I would be troubled by the thought of spending 80 minutes each day trapped in a steel cage. That's 400 minutes per week, or about 300 hours per year just sitting in traffic.
Even if SV were the best place to be an engineer, it's hard to imagine it being worth sacrificing 300 hours per year.
A 10 minute commute is 25% of that, which is 75 hours per year, which is still a lot. But for me, there is a huge psychological difference between a 10 minute commute vs 40.
Cutting commutes up into hours per year doesn't seem all that useful. Lots of stuff takes up what sounds like ridiculous amounts of time if you look at it like that. I'd rather look at it in terms of your day.
If you plan to spend 8-9ish hours actually working, and another 10 per day on sleeping, eating, shower, and other such necessities, that leaves about 5 hours of real free time. A hour and a half a day of commute time is a pretty solid cut into that. 20 minutes of commute time is hardly noticable. Personally, I'd sooner take the 10 minute commute and have that mental seperation between work time and off time than have an extra 20 minutes a day and work at home.
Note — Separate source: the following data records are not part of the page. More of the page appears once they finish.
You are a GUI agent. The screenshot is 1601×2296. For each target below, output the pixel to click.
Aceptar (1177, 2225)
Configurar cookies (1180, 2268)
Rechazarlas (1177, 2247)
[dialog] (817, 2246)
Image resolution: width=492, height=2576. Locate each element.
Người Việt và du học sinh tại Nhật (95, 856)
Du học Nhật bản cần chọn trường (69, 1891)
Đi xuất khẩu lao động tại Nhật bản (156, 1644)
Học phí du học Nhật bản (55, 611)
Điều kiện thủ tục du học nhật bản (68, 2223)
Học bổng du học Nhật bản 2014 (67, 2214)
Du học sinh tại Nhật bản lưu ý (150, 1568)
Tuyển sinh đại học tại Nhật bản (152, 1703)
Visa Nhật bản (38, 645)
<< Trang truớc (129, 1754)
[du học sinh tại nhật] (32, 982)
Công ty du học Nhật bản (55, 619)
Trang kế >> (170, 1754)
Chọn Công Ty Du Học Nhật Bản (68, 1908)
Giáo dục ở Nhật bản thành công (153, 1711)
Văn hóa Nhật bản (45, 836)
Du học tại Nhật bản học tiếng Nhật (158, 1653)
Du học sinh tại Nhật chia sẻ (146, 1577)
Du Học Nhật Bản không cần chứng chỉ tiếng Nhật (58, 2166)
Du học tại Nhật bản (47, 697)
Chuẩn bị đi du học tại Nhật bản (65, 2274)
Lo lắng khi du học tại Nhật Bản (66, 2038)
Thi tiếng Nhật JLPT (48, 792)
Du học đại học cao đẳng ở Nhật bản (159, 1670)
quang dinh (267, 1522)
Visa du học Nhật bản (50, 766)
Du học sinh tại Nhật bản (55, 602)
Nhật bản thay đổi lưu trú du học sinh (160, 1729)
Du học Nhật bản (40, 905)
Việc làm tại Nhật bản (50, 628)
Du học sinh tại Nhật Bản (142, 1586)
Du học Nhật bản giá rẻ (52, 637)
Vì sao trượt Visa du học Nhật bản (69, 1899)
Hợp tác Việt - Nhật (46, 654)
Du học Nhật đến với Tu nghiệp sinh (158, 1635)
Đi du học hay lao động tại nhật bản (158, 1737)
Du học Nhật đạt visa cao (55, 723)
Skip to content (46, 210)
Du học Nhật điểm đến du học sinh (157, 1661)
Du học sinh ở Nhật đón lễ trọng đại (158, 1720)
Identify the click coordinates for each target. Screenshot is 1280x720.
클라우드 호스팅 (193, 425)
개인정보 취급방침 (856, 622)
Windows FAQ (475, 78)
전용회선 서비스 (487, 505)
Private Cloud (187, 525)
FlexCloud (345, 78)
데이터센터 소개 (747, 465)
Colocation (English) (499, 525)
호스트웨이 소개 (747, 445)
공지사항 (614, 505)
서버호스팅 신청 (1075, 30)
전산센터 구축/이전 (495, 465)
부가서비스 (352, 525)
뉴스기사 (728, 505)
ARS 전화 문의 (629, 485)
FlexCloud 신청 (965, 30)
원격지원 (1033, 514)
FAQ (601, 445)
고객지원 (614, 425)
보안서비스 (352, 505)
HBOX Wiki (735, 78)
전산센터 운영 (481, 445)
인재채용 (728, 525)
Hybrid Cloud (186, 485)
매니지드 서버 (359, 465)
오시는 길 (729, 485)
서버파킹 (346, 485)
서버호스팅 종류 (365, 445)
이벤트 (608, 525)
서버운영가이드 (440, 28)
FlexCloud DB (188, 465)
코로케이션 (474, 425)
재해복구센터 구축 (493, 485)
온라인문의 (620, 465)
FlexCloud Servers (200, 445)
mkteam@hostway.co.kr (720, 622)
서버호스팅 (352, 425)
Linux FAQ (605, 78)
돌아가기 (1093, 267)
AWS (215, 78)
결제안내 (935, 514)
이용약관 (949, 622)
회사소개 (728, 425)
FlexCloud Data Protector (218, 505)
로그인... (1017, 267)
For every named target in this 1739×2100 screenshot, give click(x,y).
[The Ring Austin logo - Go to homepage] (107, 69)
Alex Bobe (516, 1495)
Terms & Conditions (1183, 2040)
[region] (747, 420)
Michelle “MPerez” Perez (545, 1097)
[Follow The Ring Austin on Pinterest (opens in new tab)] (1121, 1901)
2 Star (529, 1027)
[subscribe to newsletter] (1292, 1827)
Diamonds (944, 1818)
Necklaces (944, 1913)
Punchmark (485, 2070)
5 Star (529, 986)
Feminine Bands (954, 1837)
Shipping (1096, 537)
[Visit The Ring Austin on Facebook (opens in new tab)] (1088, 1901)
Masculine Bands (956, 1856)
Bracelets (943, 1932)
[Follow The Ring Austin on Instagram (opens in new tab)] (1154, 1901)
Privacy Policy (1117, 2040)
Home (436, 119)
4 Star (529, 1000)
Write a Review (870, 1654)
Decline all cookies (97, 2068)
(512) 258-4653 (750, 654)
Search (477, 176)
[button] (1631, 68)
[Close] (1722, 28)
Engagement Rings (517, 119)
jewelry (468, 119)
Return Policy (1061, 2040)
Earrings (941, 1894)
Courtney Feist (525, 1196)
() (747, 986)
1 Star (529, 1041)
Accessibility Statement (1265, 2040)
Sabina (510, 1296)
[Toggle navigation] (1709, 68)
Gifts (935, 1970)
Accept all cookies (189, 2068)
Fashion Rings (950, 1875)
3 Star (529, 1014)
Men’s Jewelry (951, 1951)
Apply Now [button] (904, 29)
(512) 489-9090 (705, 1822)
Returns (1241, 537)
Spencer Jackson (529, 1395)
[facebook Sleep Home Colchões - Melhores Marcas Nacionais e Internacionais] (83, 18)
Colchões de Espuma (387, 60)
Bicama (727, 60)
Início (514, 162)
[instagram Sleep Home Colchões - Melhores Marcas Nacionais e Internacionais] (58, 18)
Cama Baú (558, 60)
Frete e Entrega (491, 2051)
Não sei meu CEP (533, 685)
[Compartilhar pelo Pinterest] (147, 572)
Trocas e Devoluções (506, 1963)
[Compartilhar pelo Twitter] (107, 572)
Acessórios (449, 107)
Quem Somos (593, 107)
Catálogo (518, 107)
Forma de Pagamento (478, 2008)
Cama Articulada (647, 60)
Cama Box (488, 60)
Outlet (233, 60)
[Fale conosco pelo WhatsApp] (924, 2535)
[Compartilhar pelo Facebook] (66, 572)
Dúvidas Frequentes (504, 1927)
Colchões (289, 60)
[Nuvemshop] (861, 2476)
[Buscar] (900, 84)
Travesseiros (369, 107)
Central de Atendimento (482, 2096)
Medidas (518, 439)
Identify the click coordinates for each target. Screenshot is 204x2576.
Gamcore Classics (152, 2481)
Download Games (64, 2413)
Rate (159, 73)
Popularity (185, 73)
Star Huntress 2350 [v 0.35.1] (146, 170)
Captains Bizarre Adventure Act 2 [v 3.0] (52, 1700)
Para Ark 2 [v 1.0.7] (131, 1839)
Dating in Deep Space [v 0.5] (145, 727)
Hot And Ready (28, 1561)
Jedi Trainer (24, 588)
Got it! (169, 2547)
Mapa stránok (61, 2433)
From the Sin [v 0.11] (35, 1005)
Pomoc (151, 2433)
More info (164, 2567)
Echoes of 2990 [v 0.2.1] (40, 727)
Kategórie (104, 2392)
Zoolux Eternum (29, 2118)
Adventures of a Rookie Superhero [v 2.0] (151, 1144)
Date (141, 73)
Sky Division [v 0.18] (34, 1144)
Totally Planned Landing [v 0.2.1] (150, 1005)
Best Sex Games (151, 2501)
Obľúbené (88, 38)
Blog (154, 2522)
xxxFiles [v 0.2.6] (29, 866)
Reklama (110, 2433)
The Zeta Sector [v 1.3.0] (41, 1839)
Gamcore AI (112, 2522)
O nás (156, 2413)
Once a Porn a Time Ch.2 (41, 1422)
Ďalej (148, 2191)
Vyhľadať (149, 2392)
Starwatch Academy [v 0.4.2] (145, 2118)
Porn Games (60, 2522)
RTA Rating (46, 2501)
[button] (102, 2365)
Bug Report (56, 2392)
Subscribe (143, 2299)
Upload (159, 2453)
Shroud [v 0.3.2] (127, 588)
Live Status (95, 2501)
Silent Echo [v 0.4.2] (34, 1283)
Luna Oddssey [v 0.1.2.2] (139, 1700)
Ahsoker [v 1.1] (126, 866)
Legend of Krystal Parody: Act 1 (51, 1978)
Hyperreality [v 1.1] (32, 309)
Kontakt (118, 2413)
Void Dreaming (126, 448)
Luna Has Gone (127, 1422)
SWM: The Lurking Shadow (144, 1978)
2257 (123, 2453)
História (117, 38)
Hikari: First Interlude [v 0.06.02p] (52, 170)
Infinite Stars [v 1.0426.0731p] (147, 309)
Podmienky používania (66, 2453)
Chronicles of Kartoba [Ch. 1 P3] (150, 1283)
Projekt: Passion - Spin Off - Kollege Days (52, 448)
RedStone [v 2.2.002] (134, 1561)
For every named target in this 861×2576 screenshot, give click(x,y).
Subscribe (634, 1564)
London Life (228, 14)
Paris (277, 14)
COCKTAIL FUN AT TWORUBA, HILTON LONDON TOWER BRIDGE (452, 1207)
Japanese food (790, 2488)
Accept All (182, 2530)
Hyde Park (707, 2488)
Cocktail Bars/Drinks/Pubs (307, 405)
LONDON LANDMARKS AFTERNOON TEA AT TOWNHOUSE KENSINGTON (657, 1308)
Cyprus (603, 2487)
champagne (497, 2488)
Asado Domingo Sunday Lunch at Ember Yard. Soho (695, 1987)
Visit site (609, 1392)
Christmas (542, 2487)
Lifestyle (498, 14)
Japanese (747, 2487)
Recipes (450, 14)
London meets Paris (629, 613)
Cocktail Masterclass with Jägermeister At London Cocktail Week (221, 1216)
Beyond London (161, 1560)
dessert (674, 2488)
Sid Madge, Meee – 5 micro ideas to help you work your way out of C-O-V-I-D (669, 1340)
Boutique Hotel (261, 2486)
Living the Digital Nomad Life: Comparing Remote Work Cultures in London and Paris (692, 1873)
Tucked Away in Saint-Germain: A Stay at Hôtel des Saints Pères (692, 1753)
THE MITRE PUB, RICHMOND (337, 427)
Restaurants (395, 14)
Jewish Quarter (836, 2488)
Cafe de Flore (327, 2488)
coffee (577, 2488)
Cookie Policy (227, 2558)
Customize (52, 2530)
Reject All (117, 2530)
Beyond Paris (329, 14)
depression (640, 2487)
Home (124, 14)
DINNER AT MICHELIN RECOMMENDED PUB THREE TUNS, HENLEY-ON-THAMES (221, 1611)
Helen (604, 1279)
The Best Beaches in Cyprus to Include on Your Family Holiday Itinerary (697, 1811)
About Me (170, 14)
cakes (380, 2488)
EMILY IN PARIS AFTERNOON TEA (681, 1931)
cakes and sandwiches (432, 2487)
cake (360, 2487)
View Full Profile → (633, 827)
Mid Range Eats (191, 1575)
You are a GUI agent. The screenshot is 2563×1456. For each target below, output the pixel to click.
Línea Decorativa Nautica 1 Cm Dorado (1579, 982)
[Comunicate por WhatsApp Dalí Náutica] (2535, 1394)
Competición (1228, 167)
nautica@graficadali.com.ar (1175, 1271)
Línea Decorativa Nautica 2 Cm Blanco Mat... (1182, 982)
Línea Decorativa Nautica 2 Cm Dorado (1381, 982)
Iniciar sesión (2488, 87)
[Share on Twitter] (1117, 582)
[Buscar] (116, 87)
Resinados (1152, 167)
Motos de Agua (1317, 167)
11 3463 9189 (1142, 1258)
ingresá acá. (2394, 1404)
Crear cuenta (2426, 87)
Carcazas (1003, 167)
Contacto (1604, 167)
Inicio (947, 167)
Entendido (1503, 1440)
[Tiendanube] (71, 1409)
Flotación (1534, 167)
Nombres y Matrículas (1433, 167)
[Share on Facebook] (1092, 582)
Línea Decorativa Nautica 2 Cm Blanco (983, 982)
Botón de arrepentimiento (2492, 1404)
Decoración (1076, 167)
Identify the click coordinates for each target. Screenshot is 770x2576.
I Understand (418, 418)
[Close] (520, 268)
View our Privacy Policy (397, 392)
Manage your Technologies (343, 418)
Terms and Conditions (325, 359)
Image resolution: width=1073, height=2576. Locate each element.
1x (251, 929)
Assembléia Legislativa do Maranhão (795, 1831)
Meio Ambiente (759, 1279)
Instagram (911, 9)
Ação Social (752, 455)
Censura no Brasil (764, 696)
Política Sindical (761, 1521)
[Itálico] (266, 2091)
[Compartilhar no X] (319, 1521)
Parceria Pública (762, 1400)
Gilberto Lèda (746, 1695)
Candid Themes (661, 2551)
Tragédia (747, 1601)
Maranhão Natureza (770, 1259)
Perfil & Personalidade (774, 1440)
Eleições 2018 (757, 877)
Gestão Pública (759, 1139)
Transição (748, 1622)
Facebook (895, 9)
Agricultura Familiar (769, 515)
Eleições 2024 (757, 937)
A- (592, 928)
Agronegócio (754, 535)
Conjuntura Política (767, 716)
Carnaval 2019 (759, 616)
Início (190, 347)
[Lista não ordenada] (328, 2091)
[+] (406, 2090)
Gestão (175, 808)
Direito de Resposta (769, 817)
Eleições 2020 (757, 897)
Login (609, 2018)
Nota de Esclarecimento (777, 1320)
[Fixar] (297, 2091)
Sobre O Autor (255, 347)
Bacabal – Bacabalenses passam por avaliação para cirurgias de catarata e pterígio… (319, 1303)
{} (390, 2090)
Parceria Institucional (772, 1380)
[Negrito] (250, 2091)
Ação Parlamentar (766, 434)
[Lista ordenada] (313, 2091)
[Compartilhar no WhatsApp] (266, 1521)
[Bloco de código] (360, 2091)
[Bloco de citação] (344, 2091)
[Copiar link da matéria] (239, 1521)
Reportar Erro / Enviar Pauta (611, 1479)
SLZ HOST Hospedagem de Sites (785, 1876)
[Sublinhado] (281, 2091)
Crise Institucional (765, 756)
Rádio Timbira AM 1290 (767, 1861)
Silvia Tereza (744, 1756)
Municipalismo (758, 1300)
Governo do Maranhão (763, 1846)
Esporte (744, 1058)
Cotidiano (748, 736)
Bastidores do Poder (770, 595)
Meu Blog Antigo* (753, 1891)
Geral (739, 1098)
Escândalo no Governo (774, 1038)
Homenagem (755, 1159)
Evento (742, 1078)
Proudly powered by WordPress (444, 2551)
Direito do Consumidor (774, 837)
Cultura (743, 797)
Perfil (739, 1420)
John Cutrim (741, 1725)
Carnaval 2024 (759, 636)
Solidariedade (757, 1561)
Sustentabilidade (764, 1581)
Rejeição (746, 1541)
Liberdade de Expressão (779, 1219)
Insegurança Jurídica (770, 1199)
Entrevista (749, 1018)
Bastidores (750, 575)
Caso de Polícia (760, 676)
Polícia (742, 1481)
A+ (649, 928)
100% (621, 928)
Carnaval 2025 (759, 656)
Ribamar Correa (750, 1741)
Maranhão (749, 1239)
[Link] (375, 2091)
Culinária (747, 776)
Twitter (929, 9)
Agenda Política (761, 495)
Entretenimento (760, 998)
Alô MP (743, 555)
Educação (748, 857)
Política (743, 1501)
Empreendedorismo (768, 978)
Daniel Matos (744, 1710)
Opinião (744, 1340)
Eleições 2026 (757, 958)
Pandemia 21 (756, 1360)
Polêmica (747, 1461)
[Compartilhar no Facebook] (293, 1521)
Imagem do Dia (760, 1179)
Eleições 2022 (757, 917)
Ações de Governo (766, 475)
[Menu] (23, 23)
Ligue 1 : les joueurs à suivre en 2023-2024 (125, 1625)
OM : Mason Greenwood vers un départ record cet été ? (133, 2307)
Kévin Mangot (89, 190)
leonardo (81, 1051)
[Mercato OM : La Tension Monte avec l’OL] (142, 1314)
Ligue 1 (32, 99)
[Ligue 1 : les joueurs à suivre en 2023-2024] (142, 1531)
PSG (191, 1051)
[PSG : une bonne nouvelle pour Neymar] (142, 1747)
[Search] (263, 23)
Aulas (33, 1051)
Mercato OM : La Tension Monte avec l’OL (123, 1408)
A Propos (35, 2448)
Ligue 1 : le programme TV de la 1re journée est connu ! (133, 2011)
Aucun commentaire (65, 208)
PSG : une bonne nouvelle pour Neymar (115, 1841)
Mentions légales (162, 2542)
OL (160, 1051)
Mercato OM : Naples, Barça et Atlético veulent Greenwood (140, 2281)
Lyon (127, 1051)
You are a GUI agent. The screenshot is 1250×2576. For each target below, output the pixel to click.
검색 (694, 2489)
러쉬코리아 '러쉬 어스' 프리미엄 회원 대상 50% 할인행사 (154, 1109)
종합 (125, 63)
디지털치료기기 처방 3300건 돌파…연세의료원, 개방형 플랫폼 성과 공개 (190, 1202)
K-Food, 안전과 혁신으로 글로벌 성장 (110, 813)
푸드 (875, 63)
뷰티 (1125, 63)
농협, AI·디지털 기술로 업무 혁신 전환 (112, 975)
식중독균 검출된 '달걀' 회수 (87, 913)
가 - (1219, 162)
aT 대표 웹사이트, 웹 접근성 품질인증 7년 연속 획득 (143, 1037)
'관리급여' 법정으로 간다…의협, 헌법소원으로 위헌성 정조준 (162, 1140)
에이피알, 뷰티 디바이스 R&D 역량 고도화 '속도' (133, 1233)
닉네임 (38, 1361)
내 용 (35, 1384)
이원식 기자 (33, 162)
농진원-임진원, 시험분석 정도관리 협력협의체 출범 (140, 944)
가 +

I've done a not-quite-so-bad commute, Seattle to Redmond, only 20-40 minutes on the way to work, 50-70 minutes on the way home. I found it soul-crushing. Most of the wait on the way home was in the line to get on the freeway. I became a worse person, unwilling to let other cars merge in, always assuming the worst of other drivers.
Currently I have a 20 minute pleasant bus commute to work, and I wouldn't go back to that commute. For me, it wasn't worth it.
For about six months I commuted from south San Jose to Mountain View. It was a fucking nightmare. I will never in my life live in a situation that requires such a commute.
Of course, now I live in the midwest and am hating the weather. My commute? Not so bad. But I miss the weather.
I came to the conclusion last time I was visiting SV that Northern California actually has terrible weather, everyone there just calls it 'traffic.' ;)
Even if SV were the best place to be an engineer, it's hard to imagine it being worth sacrificing 300 hours per year.
A 10 minute commute is 25% of that, which is 75 hours per year, which is still a lot. But for me, there is a huge psychological difference between a 10 minute commute vs 40.
Is it worth it? What are the benefits?